» **EXERCISE INSTRUCTIONS**: In the data below, take the lines beginning with the one containing "pixels, height=609 pixels." and continuing through the one containing "Looking at the image, I should click on (218, 577).", and give them again with "Image resolution" switched to "Screen size" and everything else unchanged.

» **GIVEN DATA**:
----
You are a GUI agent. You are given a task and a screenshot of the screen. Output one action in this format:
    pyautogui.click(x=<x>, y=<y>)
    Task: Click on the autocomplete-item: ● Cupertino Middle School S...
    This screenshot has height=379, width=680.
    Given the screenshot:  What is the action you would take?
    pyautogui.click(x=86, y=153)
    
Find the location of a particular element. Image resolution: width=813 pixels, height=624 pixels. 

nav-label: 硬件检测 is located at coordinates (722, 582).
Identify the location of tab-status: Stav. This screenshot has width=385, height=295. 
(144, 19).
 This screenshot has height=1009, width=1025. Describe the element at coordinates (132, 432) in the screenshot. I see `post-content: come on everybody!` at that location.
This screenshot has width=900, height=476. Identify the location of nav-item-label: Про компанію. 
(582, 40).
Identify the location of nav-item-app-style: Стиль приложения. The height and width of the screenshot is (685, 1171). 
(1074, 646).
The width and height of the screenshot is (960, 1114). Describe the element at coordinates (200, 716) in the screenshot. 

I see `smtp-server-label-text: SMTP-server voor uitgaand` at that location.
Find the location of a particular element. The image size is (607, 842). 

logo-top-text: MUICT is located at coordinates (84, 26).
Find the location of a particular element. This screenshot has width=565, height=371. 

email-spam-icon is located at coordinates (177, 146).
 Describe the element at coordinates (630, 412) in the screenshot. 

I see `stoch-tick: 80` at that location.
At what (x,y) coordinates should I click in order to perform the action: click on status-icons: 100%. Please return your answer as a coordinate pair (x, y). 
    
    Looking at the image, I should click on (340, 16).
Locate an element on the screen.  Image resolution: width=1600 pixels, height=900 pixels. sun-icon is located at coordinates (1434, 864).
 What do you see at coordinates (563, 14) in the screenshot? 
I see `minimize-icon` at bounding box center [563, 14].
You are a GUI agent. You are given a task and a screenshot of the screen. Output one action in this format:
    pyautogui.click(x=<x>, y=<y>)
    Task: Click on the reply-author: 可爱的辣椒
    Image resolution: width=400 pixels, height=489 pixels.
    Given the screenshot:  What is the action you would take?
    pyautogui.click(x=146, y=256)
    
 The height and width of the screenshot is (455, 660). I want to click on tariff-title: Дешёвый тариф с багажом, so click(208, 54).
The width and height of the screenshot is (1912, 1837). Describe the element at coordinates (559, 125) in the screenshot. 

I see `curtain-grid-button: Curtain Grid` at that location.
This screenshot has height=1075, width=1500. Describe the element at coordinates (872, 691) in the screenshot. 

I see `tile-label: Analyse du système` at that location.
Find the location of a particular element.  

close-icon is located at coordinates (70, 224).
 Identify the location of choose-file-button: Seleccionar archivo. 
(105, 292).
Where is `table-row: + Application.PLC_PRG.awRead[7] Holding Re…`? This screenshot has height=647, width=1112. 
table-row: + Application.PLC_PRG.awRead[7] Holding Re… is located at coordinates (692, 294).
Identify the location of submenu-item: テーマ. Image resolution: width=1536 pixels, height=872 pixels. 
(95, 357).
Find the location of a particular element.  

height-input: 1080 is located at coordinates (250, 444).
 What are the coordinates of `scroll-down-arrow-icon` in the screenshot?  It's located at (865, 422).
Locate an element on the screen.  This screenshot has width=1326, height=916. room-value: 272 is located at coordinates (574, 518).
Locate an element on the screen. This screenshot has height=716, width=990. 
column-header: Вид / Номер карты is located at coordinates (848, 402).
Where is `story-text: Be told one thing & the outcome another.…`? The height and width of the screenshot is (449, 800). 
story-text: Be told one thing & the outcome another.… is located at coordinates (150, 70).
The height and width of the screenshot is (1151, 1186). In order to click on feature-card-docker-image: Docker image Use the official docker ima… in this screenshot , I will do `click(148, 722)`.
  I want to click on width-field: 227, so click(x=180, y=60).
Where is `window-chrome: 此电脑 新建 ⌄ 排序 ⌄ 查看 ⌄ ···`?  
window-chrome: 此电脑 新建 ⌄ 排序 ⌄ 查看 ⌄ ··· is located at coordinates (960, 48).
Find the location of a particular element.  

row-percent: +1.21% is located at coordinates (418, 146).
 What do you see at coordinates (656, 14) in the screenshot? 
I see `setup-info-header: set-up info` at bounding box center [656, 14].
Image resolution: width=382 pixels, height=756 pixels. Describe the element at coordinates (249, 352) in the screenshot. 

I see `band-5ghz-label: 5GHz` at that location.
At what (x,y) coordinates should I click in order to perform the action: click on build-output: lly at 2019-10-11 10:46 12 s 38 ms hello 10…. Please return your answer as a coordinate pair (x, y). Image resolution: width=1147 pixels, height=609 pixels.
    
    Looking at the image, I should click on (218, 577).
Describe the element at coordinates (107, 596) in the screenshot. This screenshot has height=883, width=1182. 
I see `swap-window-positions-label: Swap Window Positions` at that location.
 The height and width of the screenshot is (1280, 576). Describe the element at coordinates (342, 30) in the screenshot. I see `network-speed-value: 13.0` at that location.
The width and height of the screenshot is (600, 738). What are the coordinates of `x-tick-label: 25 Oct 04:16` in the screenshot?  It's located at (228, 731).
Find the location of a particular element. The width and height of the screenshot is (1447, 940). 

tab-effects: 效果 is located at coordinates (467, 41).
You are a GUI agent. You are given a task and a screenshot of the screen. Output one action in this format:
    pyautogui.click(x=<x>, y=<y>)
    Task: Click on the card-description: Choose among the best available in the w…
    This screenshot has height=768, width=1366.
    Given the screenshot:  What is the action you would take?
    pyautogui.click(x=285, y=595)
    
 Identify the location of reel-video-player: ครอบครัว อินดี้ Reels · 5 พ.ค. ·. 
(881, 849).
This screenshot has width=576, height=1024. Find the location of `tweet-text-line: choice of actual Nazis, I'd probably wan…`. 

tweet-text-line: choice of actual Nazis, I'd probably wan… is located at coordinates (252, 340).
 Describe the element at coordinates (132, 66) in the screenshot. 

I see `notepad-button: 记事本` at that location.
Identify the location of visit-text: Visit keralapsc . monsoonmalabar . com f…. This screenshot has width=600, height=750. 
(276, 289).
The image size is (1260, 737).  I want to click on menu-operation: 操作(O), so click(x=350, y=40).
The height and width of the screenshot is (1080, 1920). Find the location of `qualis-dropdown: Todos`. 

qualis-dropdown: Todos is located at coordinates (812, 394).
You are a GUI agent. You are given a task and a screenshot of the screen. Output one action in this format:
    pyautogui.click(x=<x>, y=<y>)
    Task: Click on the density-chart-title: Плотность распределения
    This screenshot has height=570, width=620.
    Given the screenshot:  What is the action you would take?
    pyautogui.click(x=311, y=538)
----
» **OUTPUT OF THE TASK**:
At what (x,y) coordinates should I click in order to perform the action: click on build-output: lly at 2019-10-11 10:46 12 s 38 ms hello 10…. Please return your answer as a coordinate pair (x, y). Screen size: width=1147 pixels, height=609 pixels.
    
    Looking at the image, I should click on (218, 577).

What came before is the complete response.